%%

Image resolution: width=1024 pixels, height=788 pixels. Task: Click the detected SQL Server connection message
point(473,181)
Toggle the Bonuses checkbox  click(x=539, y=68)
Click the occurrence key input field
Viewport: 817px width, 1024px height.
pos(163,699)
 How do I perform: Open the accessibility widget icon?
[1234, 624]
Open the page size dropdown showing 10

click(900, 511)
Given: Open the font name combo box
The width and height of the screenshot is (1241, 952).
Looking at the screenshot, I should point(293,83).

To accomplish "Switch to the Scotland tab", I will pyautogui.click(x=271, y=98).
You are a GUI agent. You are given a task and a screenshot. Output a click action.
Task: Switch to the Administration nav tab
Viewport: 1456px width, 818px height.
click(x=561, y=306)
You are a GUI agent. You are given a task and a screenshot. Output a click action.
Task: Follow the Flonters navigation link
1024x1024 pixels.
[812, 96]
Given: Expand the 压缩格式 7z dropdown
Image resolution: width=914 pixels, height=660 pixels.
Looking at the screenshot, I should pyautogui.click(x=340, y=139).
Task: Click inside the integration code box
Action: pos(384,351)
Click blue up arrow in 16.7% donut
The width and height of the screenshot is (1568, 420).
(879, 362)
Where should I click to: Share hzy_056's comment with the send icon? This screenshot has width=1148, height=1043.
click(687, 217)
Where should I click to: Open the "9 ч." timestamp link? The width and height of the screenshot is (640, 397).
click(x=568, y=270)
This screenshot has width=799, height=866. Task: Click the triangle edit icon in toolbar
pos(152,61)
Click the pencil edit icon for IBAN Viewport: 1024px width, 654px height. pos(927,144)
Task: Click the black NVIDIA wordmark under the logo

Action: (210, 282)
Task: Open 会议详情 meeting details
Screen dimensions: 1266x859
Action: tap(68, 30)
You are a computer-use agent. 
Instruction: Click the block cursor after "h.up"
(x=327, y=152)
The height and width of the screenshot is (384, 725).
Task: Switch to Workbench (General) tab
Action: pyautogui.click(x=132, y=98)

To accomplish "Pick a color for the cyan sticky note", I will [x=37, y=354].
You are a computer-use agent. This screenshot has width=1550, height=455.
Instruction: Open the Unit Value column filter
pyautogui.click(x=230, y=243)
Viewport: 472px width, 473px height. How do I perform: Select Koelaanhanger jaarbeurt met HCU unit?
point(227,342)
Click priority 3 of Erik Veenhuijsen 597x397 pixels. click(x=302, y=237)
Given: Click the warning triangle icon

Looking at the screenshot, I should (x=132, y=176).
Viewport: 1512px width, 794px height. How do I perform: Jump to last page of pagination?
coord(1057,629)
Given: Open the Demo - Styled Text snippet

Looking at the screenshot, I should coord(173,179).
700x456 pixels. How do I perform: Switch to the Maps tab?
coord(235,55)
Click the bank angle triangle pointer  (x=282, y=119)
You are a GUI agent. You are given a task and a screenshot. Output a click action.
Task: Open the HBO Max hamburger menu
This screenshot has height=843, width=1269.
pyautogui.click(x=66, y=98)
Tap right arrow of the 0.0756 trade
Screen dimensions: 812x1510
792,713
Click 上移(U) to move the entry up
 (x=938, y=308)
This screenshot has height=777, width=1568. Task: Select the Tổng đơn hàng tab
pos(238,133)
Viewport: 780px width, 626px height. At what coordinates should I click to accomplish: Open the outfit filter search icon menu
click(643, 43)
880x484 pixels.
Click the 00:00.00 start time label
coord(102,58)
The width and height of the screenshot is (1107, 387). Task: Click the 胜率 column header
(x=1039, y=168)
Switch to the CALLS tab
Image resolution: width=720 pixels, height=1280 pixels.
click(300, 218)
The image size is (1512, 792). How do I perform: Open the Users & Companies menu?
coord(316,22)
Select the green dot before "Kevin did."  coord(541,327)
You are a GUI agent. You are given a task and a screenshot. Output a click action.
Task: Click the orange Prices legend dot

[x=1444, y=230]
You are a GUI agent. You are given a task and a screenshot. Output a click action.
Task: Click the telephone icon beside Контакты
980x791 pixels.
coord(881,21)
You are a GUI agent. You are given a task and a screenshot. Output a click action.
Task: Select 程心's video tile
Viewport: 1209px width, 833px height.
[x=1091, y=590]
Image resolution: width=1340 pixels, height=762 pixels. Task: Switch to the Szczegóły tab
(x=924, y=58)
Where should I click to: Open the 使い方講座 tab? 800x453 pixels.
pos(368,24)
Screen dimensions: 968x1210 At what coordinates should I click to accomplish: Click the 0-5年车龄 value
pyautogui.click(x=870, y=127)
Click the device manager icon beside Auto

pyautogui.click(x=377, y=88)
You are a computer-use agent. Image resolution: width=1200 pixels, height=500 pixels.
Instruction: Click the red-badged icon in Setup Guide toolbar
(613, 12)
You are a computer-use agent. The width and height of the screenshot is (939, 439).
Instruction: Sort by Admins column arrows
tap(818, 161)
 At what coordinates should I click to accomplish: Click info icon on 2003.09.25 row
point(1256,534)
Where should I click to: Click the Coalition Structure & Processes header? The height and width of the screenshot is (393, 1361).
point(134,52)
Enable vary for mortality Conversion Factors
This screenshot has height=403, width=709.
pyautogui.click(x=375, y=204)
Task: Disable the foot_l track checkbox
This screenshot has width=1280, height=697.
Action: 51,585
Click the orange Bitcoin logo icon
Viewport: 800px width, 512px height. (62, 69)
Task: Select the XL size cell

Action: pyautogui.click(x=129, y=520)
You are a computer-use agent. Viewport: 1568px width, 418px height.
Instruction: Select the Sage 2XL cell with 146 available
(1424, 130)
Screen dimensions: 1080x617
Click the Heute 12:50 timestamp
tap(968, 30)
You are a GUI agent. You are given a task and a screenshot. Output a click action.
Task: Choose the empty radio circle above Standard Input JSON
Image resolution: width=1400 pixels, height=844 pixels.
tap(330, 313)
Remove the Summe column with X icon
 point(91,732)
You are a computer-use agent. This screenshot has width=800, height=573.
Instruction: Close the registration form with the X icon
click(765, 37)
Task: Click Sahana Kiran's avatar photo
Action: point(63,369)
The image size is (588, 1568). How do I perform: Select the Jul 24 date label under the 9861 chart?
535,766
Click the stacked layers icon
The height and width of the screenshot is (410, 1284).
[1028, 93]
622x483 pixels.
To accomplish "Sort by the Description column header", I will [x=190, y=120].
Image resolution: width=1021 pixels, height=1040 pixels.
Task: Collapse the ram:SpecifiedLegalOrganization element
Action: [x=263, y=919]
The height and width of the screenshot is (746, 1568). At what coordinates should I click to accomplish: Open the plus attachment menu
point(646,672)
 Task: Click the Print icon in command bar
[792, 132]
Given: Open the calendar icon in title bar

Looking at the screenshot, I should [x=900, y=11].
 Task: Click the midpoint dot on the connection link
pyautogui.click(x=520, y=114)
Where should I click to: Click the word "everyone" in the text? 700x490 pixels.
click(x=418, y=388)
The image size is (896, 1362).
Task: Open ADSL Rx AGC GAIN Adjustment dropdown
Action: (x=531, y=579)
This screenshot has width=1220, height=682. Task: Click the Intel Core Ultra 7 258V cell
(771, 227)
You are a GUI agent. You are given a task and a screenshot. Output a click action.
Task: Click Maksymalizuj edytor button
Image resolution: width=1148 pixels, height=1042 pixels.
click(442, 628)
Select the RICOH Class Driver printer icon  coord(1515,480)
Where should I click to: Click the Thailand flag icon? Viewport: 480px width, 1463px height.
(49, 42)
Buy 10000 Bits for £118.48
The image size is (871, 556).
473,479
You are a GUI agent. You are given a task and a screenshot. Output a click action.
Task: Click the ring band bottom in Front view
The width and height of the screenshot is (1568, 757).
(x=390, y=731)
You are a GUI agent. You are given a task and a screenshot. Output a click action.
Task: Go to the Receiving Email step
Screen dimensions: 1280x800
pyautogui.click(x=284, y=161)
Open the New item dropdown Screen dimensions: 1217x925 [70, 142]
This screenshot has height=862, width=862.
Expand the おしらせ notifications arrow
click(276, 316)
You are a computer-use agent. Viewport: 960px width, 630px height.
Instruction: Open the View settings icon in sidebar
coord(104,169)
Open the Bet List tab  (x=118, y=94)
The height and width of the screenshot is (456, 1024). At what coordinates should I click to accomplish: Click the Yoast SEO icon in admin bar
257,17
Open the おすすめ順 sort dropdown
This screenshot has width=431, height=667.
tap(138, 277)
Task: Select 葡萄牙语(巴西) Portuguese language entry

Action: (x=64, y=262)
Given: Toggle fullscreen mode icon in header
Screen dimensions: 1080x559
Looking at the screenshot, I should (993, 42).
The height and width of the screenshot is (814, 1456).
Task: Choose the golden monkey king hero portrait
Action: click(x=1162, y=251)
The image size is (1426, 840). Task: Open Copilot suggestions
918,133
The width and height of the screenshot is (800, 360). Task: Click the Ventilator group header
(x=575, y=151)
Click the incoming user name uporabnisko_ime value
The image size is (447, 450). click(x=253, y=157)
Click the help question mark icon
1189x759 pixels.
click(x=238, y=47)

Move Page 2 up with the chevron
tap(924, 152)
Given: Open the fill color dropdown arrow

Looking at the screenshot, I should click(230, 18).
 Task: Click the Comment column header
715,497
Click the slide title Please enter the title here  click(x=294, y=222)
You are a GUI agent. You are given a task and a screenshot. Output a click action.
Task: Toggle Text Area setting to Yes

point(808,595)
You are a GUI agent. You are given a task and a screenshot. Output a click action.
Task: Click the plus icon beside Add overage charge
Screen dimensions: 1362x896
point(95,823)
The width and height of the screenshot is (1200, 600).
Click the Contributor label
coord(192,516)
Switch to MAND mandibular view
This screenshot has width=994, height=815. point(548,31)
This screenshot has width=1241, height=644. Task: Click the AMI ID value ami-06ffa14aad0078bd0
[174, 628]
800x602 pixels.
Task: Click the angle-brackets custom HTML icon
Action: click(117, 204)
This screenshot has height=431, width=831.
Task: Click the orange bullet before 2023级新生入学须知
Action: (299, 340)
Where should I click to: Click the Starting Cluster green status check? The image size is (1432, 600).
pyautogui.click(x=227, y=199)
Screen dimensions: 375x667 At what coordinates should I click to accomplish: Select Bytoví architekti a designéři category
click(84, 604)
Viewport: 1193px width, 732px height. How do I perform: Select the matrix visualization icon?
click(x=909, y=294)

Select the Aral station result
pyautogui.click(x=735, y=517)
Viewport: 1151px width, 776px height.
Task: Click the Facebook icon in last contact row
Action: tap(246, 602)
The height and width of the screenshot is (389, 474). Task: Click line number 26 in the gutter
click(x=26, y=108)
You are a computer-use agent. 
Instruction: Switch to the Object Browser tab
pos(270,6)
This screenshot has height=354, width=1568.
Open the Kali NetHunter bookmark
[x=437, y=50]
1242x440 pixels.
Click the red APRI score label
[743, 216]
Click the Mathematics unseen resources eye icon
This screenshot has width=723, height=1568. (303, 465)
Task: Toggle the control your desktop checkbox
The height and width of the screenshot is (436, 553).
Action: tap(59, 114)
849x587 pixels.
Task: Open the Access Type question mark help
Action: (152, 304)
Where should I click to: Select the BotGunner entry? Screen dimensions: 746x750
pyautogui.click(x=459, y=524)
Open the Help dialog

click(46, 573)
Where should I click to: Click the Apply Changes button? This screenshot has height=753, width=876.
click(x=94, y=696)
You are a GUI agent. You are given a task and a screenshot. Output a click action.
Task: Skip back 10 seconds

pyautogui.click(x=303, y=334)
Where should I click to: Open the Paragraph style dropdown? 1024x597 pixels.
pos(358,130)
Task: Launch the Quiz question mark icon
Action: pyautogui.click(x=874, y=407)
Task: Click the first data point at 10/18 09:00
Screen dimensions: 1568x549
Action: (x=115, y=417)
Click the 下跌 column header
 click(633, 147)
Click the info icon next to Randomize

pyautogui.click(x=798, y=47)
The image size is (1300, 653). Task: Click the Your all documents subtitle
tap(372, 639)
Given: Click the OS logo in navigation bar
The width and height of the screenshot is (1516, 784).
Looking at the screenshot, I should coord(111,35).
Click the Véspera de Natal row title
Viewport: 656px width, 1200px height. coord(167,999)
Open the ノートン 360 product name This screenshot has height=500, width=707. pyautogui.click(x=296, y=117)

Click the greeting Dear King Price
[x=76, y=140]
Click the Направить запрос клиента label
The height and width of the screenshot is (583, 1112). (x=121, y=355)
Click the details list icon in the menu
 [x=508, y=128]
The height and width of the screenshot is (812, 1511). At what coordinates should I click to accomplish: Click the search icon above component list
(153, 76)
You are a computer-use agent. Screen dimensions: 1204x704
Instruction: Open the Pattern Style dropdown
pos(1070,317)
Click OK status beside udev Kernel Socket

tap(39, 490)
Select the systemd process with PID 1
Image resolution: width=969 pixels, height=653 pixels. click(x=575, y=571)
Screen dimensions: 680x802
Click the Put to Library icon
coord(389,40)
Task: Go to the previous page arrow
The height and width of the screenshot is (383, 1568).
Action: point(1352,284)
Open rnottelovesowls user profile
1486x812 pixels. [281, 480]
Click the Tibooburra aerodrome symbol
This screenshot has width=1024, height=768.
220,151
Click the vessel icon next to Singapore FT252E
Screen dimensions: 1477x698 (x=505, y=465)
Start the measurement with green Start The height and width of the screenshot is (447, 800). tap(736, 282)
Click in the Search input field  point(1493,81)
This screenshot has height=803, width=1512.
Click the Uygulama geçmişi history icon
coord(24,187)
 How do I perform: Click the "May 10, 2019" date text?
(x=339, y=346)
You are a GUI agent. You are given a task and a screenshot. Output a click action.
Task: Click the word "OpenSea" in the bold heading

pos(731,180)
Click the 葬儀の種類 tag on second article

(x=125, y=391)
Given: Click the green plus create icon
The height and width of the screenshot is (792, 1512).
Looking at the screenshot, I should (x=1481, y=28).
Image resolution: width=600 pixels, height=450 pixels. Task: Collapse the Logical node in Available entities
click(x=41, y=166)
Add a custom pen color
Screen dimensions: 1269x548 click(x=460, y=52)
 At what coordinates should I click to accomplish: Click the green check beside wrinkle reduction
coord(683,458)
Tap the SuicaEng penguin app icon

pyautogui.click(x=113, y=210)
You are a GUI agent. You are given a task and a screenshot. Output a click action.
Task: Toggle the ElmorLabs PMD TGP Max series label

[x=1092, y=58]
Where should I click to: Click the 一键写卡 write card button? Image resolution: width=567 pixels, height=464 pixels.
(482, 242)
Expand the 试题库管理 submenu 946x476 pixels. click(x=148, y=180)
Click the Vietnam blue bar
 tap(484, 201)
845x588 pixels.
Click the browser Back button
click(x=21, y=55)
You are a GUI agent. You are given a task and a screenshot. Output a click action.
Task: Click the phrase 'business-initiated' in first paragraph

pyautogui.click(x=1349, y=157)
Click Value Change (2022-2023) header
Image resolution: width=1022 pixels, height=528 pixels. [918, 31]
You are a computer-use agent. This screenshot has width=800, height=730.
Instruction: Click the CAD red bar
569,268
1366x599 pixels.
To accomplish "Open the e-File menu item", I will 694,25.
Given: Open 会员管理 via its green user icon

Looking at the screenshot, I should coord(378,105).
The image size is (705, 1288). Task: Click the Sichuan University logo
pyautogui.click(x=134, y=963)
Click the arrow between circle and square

%%

[Task to carry out]: The entries above hold a line with "Given: Toggle fullscreen mode icon in header" and a later line with "Click the slide". Write out exactly those lines and all lines between, nothing more.

[Expected answer]:
Given: Toggle fullscreen mode icon in header
Screen dimensions: 1080x559
Looking at the screenshot, I should (993, 42).
The height and width of the screenshot is (814, 1456).
Task: Choose the golden monkey king hero portrait
Action: click(x=1162, y=251)
The image size is (1426, 840). Task: Open Copilot suggestions
918,133
The width and height of the screenshot is (800, 360). Task: Click the Ventilator group header
(x=575, y=151)
Click the incoming user name uporabnisko_ime value
The image size is (447, 450). click(x=253, y=157)
Click the help question mark icon
1189x759 pixels.
click(x=238, y=47)

Move Page 2 up with the chevron
tap(924, 152)
Given: Open the fill color dropdown arrow

Looking at the screenshot, I should click(230, 18).
 Task: Click the Comment column header
715,497
Click the slide title Please enter the title here  click(x=294, y=222)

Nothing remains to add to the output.